11 - Care

93 36 0
                                    


Langit hari ini terlihat cerah, bahkan sang mentaripun sudah menampakkan diri dengan sinar yang seolah siap menemani aktivitas makhluk bumi.

Pagi ini Alvan sudah siap dengan balutan seragam SMA. Rambutnya di berikan sedikit sentuhan pomade yang membuatnya terlihat lebih rapi dari biasanya. Wajahnya berseri-seri, entah mengapa mendapatkan nomor WA Elin saja mampu membuat cowok itu senang bukan main, seperti anak Tk mendapatkan lotre mobil tamia.

Pesan-pesan yang Alvan kirimkan kepada Elin sebenarnya tidak ada yang dijawab satupun, entah kenapa hal itu malah membuat Alvan khawatir dengan gadis yang sedang dia jaga selama ini. Mengingat hal itu membuat senyum diwajah Alvan meredup. Menjaga Elin bukan berarti dia akan mendapatkan hatinya, gadis itu bukan untuknya. Perlu diingat disini bahwa Alvan hanya bertugas menjadi perantara untuk menjaga Elin.

Alvan turun dari motornya, dia sepagi ini sudah berada di depan rumah Elin. Pagar rumah tertutup rapat.

Tangan Alvan terulur menekan bel rumah yang berada di samping pagar. Cowok itu menekannya berulang-ulang karena merasa tidak ada tanda-tanda orang akan membukakan pagar rumah dari dalam.

"Cari non Elin?" Suara itu langsung membuat Alvan mengangkat kepalanya. Menatap wanita paruh baya dengan daster bunga-bunga berwarna hijau yang sedang membuka pagar lebih lebar.

Alvan mengangguk, "ada Bi?" Tanya Alvan.

Bi Nani mengangguk, mempersilahkan Alvan masuk. Cowok itu berjalan mendahului bi Nani.

"Non Elin teh tidak masuk sekolah hari ini," ucap Bi Nani yang berhasil membuat langkah Alvan terhenti.

Cowok yang sudah menginjakkan kaki di teras rumah Elin itu menoleh menatap Bi Nani, "kenapa dia?"

Bi Nani mengajak Alvan agar masuk kedalam rumah dahulu, mempersilahkan cowok itu duduk di sofa ruang tamu.

"Elin kenapa Bi?" Tanya Alvan lagi karena bi Nani belum menjawab pertanyaannya.

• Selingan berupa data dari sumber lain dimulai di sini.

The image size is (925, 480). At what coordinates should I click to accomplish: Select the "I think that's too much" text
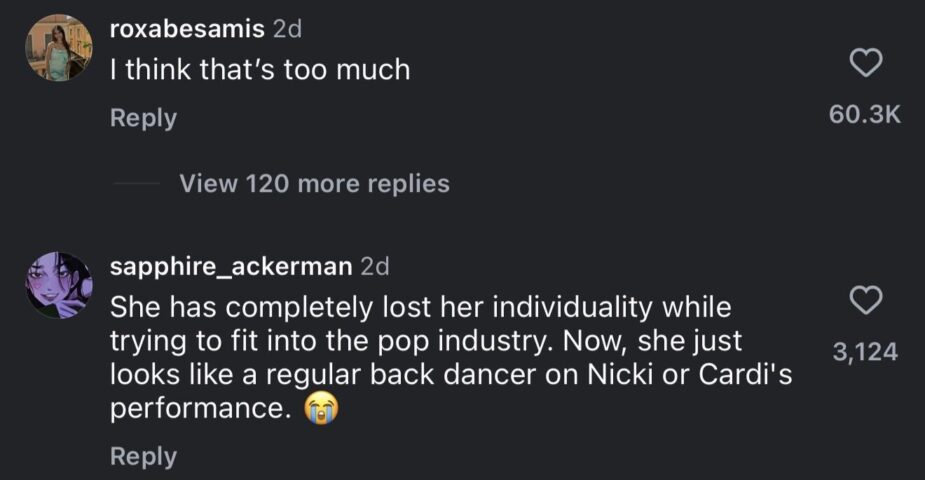point(260,70)
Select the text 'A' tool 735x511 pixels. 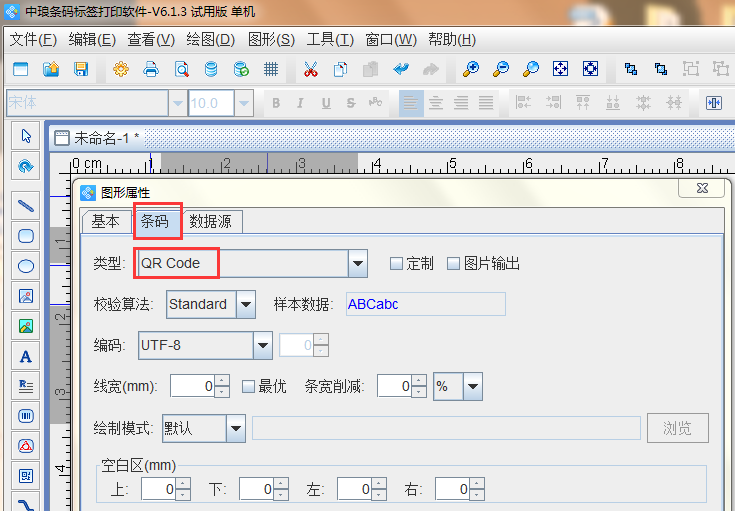[27, 356]
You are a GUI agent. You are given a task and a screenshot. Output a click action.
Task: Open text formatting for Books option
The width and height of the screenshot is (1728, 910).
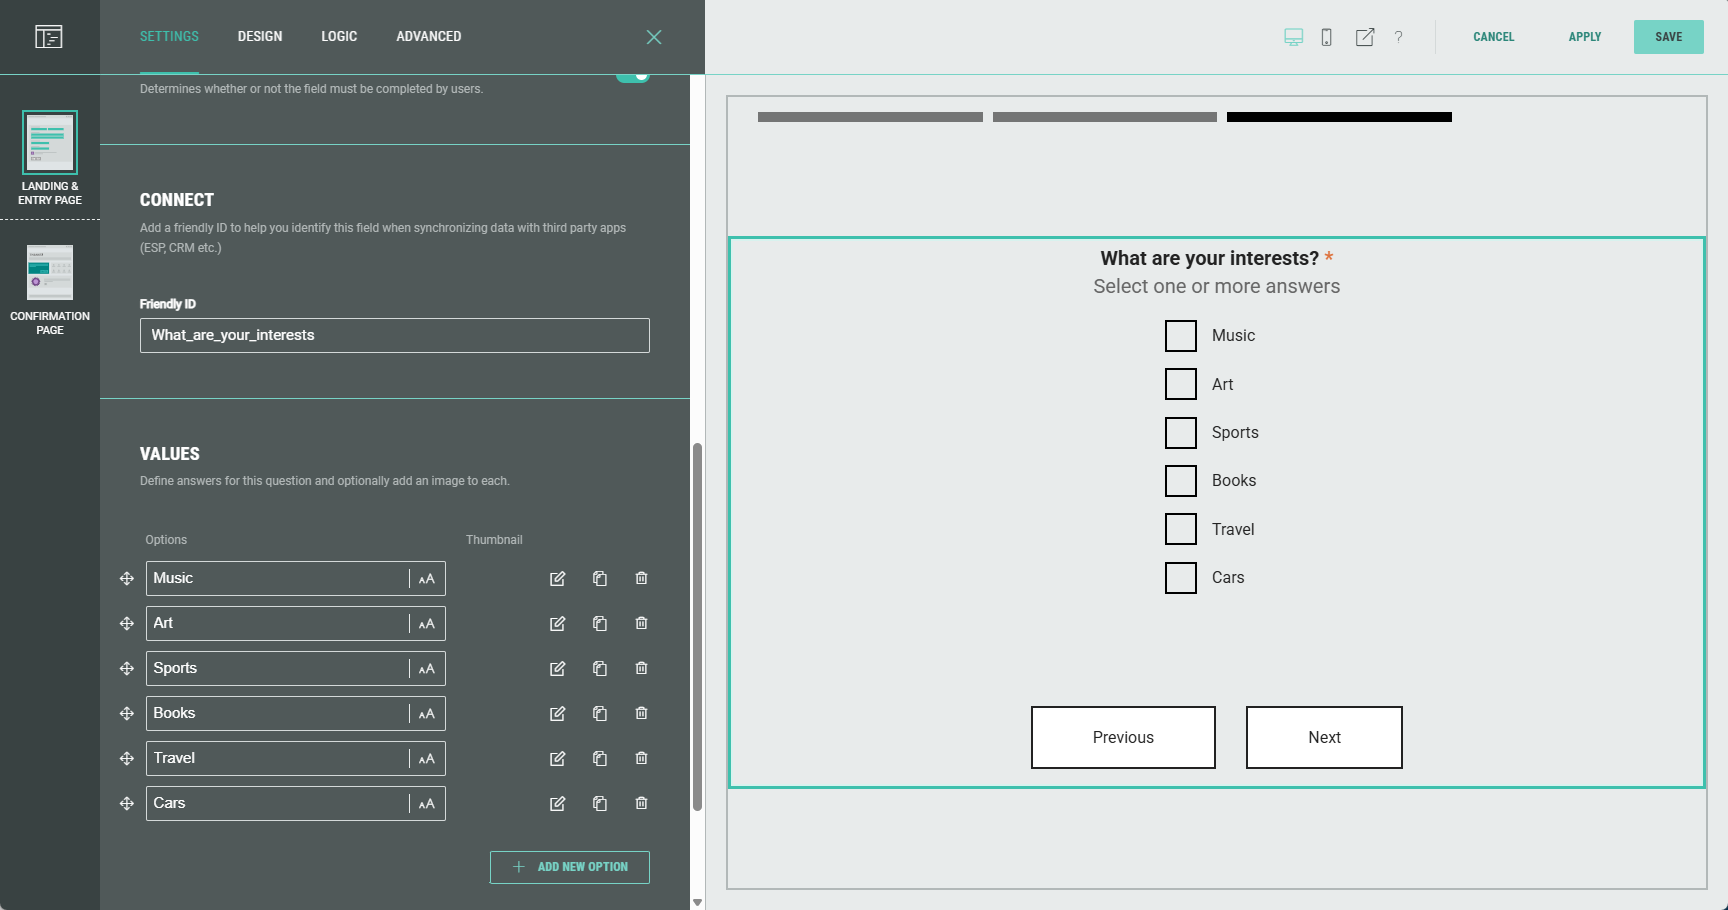coord(427,714)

"Maagnya kambuh, kemarin dari pagi teh dia belum makan sama sekali. Kalau nggak ada kakaknya, non susah makan," jelas bi Nani.

Alvan mengangguk, dia masih menunggu ucapan bi Nani selanjutnya.

"Kalau maagnya kambuh pasti non juga demam, dia sekarang lagi di kamar. Badannya panas, tapi menggigil terus dari subuh."

"Saya boleh lihat dia?" Tanya Alvan yang langsung diangguki oleh Bi Nani.

Rumah Elin yang minimalis dan tidak terlalu luas membuat Alvan tidak harus membutuhkan waktu lama untuk ke kamar Elin yang berada di lantai dua. Bi Nani memutar knop pintu yang dia yakini adalah pintu kamar Elin.

Alvan berjalan masuk ke kamar Elin mengikuti bi Nani tanpa menutup pintu kamar Elin kembali. Cowok itu mendekat ke Elin yang terbaring lemah diatas kasur. Tubuh gadis itu tertutup selimut sampai leher. Elin menggigil, bibir pucat gadis itu juga terus bergetar. Rasanya Alvan jadi tidak tega melihat keadaan Elin yang seperti itu.

Tangan Alvan terulur menyentuh dahi Elin, panas. Suhu tubuh Elin memang sangat panas.

"Kenapa Elin nggak di kompres bi?" Tanya Alvan kepada Bi Nani yang berdiri tidak jauh darinya.

Bi Nani mendekat ke tubuh Elin, duduk di pinggiran kasur yang gadis itu tiduri. Tangan wanita itu terulur untuk menyentuh kening gadis itu yang memang sangat panas, "non Elin mah tidak pernah mau kalau di kompres, paling non minum obat penurun demam biar suhu tubuhnya stabil. Itupun juga kalau mau. Biasanya kalau nggak ada kakaknya susah disuruh minum obat," jelas Bi Nani sambil beranjak dari duduknya.

"Bibi mau kebawah dulu, bikin bubur buat non Elin. Aden teh sekalian mau dibikinin sarapan apa?"

Alvan menggeleng, "saya udah sarapan dirumah," tolaknya. Bi Nani mengangguk, lalu meninggalkan Alvan dan Elin dikamar.